A pesar de lo extraño de su confesión, no dije nada. Intenté razonar con ella, pero cada vez que mencionaba a ese supuesto visitante, lo hacía con una tranquilidad aterradora, como si esperara que yo también entendiera su presencia. Una noche, cuando la fiebre la consumía por completo, me confesó que le había contado todo sobre mí.
—Sabe que te irás pronto —susurró, sus ojos violetas empañados por la fiebre—. Le he contado quién eres, dónde irás. Él te encontrará, no te preocupes.
El miedo se apoderó de mí, pero decidí no seguir escuchando. Atribuí sus palabras al delirio, a la enfermedad que la consumía, aunque en mi interior algo comenzó a gestarse: una sensación de que mi madre no sólo estaba hablando por hablar. Había una frialdad en el ambiente, una opresión que se sentía en cada rincón de la vieja mansión, como si la casa misma estuviera observándonos.

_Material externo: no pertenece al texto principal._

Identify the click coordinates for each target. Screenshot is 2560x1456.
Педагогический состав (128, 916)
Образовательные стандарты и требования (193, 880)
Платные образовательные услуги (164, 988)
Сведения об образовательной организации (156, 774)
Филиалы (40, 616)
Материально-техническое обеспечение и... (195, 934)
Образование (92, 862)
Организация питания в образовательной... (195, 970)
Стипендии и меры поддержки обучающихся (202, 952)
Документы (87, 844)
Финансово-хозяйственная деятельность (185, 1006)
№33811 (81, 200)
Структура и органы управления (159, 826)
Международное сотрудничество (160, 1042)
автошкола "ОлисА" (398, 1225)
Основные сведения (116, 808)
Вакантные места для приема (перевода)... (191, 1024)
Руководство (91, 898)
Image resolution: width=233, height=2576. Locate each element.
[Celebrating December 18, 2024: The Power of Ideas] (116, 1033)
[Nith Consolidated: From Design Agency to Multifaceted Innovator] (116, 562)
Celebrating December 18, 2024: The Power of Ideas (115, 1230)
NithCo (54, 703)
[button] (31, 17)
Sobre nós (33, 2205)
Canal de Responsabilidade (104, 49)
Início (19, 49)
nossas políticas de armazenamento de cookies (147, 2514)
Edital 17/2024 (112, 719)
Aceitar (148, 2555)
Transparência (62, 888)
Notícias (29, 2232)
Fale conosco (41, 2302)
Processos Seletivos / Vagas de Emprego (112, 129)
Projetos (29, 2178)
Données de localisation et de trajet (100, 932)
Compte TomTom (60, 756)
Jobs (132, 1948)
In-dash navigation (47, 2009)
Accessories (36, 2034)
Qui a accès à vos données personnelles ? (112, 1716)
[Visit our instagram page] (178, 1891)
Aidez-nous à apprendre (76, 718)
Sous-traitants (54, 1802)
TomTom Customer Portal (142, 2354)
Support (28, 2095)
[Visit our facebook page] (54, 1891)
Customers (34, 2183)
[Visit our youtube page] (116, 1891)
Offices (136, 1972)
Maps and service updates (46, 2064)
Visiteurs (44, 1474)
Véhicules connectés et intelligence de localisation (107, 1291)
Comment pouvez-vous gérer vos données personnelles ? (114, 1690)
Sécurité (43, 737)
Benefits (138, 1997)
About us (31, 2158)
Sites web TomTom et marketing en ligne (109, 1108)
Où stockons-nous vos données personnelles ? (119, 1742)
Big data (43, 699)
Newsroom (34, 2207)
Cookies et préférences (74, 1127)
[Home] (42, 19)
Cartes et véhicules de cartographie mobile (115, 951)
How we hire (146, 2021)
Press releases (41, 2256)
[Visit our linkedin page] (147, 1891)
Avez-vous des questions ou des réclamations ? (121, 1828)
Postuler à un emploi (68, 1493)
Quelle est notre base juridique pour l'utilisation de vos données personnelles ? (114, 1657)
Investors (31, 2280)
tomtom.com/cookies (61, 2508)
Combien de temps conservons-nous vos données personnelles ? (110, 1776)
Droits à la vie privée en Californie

Esa misma noche, mi madre murió.
La encontré al amanecer, su cuerpo quieto y frío bajo las sábanas, con una expresión de paz en su rostro que me inquietaba más de lo que me tranquilizaba. Sabía que había algo que no podía ver, algo que había estado en esa habitación con ella durante sus últimas horas.
Con su muerte, me convertí en la única dueña de la mansión Ravencroft. Pero no quería ese lugar. Las sombras que habitaban en sus muros, las historias enterradas en sus pasillos, todo lo que alguna vez me había parecido una realidad distante, ahora se cernía sobre mí con un peso insoportable. Los empleados, que habían servido fielmente a mi madre durante años, me miraban con incertidumbre cuando tomé la decisión de cerrar la propiedad.
—Les pagaré por sus servicios, y podrán buscar otros empleos —les dije, intentando sonar firme—. Esta casa no tiene nada más que ofrecer.
Uno por uno, se fueron, dejándome sola en aquella mansión vacía, en aquella tumba que alguna vez fue mi hogar. Hice que las puertas fueran cerradas para siempre, asegurándome de que nadie más pudiera entrar en ese lugar maldito. No tenía intenciones de volver.
Finalmente, con un corazón pesado pero decidida, empaqué mis cosas y tomé el vuelo a Nueva York, donde mi padre me esperaba. Creía que, al dejar atrás la mansión, las sombras que habitaban en ella se quedarían encerradas. Pero el recuerdo de las palabras de mi madre seguía resonando en mi mente.
"Sabe dónde irás... te encontrará."
No lo creía, no podía creerlo... pero el peso de aquellas palabras me seguía, y en el fondo, sabía que el destino que mi madre había profetizado estaba lejos de haberse cumplido.